Кроме того, специфика женской военной поэзии не ограничивается только избранным нами аспектом и заслуживает более внимательного и разнопланового изучения.


Литература
  1. Абрамов А. Лирика и эпос Великой Отечественной войны. / А. Абрамов. — Москва: «Советский писатель», 1972. — 672 с.
  2. Берггольц О. Собрание сочинений в 3-х т. / О. Берггольц. – Ленинград: ЛО «Художественная литература», 1973.
  3. Гринберг И. Пути развития советской поэзии. – Москва: «Художественная литература», 1968. – 384с.
  4. Друнина Ю. Избранное. В 2-х т. Т.1: Стихотворения 1942-1978. / Предисл. М. Соболя. – Москва: «Художественная литература», 1989. – 654с.
  5. Дудин М. По праву разделенной судьбы // Берггольц О.Ф. Ленинградская поэма. Стихотворения. Предисл. М. Дудина. – Ленинград: ЛО «Советский писатель», 1976. – 208с.
  6. Кожинов В. Россия. ХХ век / В.В. Кожинов. - М.: Алгоритм, Эксмо, 2008. 1040 с. - (Классика русской мысли)
  7. Кучумова А. Семиотика Убранства дома. // www.folk.ru/propp (15.08.2011).
  8. Луговцов Н. Сражающаяся муза: Очерки. / Н. Луговцов — Ленинград: ЛО «Советский писатель», 1984. — 384 с.
  9. Тушнова В. О поэзии. // Тушнова В. Стихотворения. – Москва «Художественная литература», 1974. – с. 3-13.
  10. Тушнова В. Избранное. / Сост. и научная подгот. текста Н. Розинской; Вступ. статья А. Туркова. – Москва: Художественная литература, 1988. – 543с.


Аннотация

Ключевые слова: свой/чужой дом, мотив возвращения.

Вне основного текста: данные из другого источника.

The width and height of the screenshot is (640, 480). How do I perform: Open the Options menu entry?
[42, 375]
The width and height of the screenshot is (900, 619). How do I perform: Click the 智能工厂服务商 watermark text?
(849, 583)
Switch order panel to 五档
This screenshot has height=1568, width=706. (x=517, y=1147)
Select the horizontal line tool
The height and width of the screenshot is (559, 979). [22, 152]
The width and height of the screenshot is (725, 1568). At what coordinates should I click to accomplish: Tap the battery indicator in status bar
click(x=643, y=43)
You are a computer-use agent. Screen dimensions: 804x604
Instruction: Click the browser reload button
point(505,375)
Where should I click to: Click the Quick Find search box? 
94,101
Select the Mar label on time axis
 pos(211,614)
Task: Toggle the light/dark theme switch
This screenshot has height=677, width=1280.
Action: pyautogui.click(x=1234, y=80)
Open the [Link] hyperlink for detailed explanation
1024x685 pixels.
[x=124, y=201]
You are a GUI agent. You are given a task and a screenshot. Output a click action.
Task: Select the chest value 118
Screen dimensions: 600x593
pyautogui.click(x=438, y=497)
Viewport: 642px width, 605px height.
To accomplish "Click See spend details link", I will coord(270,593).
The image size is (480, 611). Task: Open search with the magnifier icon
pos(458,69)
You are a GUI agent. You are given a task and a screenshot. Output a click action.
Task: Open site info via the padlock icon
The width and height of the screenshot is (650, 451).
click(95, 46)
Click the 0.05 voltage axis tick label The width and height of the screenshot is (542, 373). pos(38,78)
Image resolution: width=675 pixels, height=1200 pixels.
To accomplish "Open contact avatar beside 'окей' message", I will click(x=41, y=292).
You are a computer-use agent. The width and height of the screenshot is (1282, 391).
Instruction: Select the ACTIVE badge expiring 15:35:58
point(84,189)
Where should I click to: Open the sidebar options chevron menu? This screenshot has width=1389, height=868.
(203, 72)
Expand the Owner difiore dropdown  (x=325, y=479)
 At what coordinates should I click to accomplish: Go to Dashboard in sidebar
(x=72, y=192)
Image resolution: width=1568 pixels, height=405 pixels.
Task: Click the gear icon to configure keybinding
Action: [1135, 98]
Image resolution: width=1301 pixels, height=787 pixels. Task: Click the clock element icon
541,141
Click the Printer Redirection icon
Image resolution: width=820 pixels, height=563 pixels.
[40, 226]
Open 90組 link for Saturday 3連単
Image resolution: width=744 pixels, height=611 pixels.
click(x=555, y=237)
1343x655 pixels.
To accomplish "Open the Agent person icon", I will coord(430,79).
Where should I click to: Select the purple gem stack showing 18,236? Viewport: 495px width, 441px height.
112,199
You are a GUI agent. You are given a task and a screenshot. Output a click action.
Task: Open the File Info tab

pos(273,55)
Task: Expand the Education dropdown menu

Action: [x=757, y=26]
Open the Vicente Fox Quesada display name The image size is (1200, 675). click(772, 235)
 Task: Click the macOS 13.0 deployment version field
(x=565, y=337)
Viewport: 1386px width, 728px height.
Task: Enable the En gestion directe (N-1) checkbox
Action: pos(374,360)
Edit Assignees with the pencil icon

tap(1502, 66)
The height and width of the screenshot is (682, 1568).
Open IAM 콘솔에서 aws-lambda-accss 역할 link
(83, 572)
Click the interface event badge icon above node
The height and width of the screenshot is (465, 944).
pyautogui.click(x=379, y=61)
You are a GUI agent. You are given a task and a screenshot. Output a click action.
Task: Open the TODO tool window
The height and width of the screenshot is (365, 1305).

Русская женская поэзия военного периода является практически не изученной в настоящее время. В данной статье рассматривается один из важнейших для русской литературы образ — образ дома. Для женской литературы оказываются значимыми оппозиция свой/чужой дом, которая реализуется не только в эмоциональном содержании образов, но и на уровне деталей интерьера (дверь, окно, предметы интерьера), а также мотив возвращения домой, который символизирует возвращение героини к самой себе, к своей прошлой жизни.

Summary

Keywords:one's own/someone else's home, motives of returning home

The Russian women's poetry of the war period is currently next to unstudied. In the article we consider one of the most important images of Russian literature, which is the image of home. For women's literature the opposition "one's own home/someone else's home" turns out to be very significant and is realized not only in the emotional contents of the image but also at the level of interior details (such home touches as a door, a window, etc.) which symbolizes returning the female character to herself, to the life she used to live.